[Start INFORMATION GIVEN]

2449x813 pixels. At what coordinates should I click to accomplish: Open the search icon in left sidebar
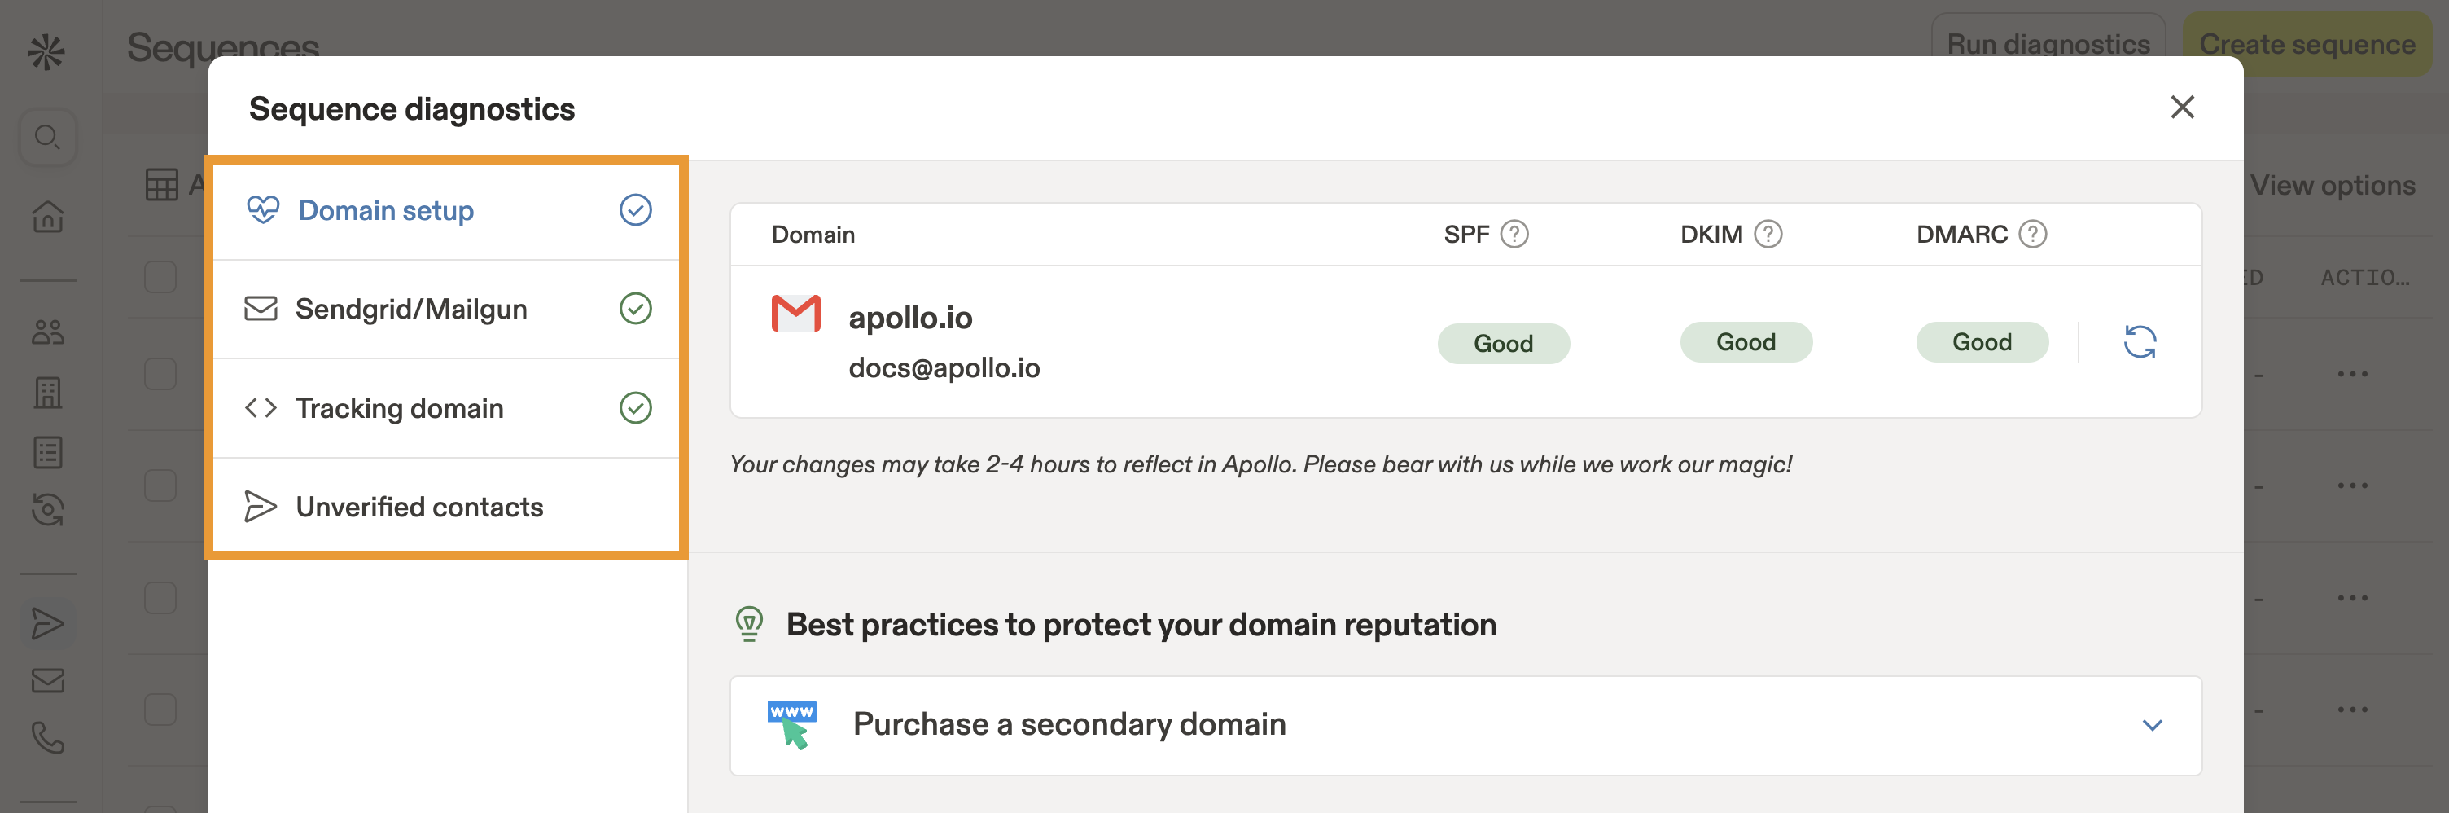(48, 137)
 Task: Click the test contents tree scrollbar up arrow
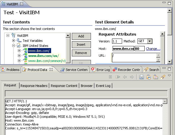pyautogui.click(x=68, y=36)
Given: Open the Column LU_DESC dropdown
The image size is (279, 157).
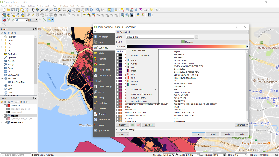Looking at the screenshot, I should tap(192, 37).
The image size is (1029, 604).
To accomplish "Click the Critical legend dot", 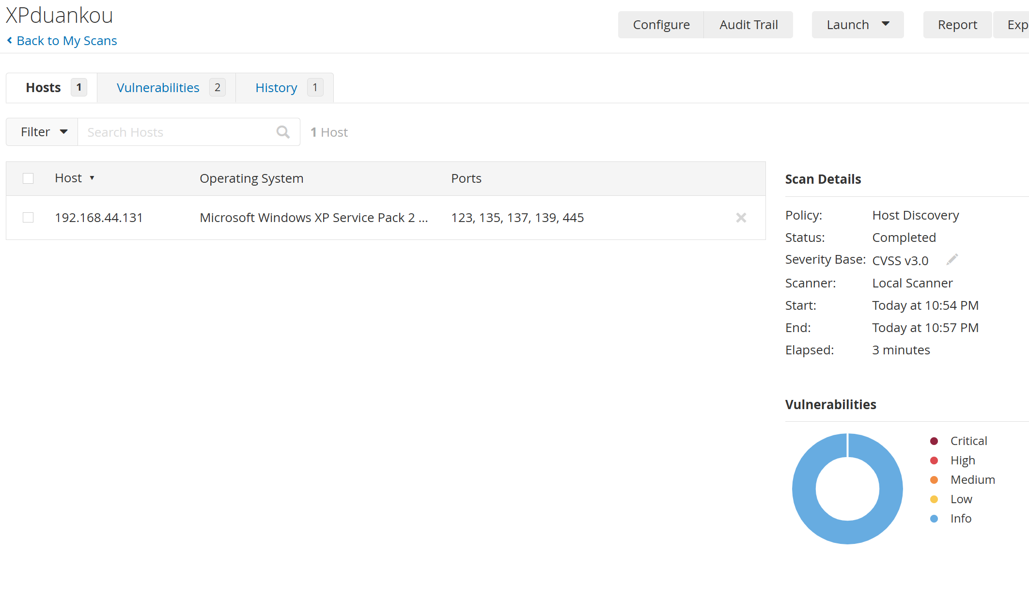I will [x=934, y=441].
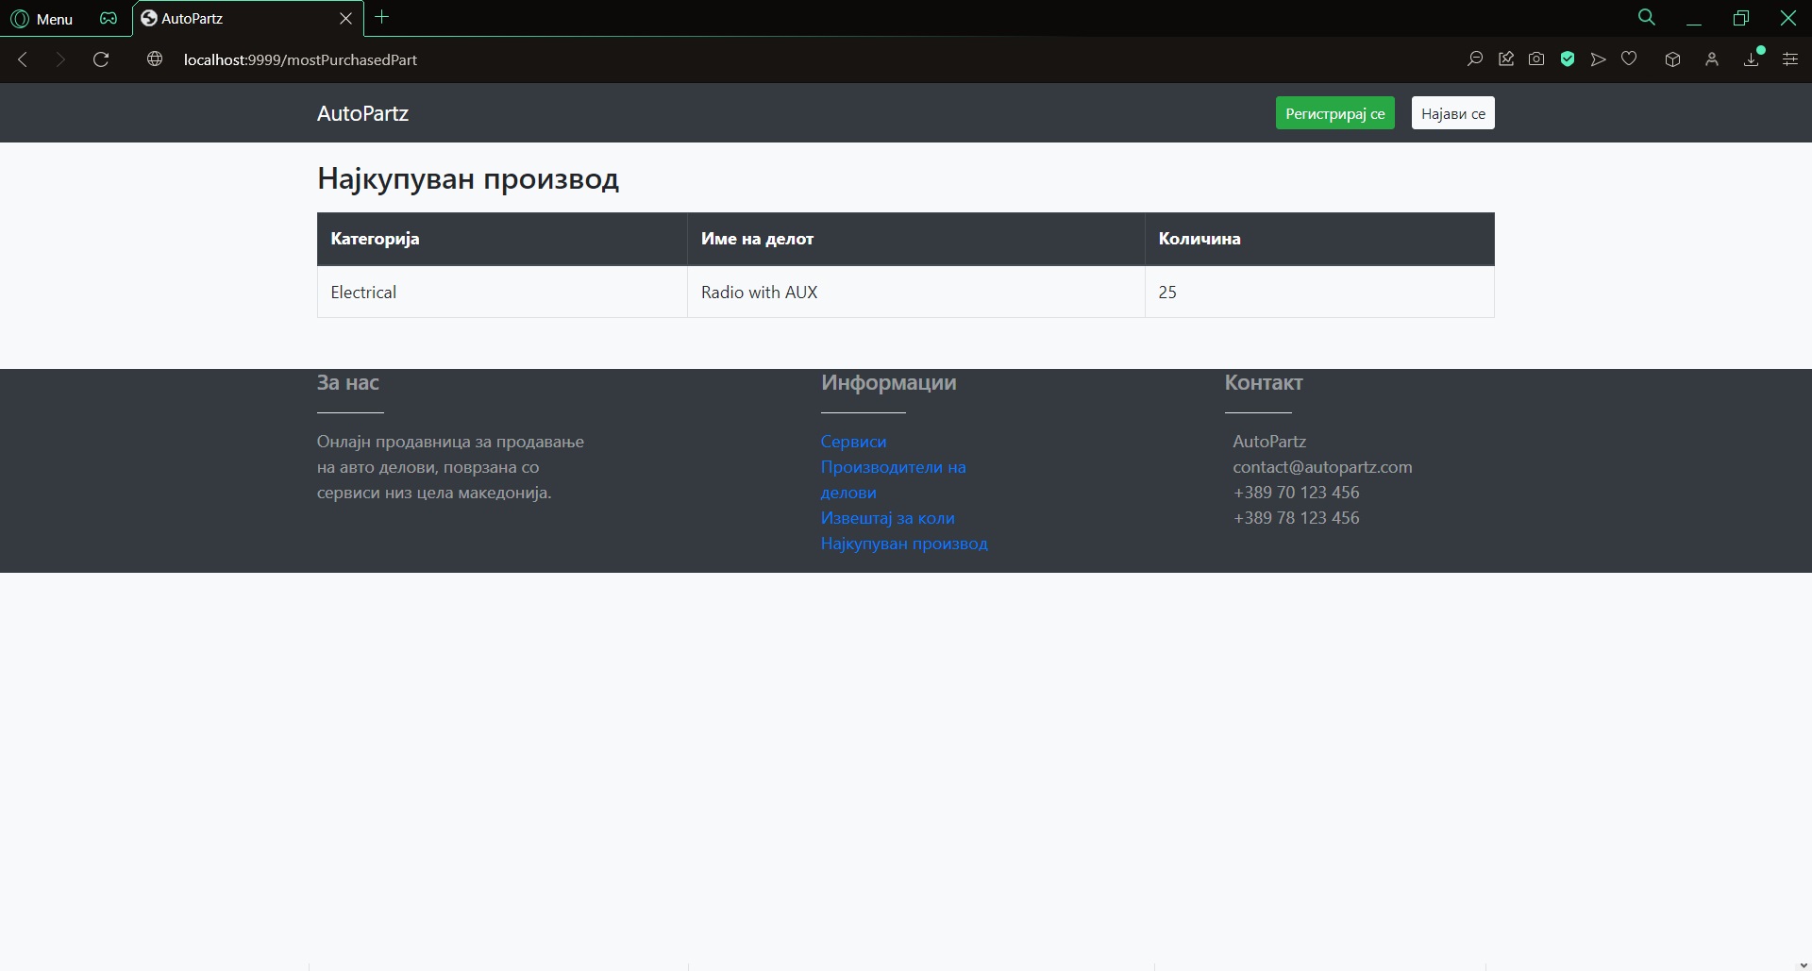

[End INFORMATION GIVEN]

TASK TO CARRY OUT:
Starting at the top of the rows and ending with the line that has "pyautogui.click(x=68, y=36)", write those lines as a numbered list. Skip blank lines and leave out the pictures.

FINAL ANSWER:
1. 2449x813 pixels. At what coordinates should I click to accomplish: Open the search icon in left sidebar
2. (48, 137)
3.  Task: Click the test contents tree scrollbar up arrow
4. pyautogui.click(x=68, y=36)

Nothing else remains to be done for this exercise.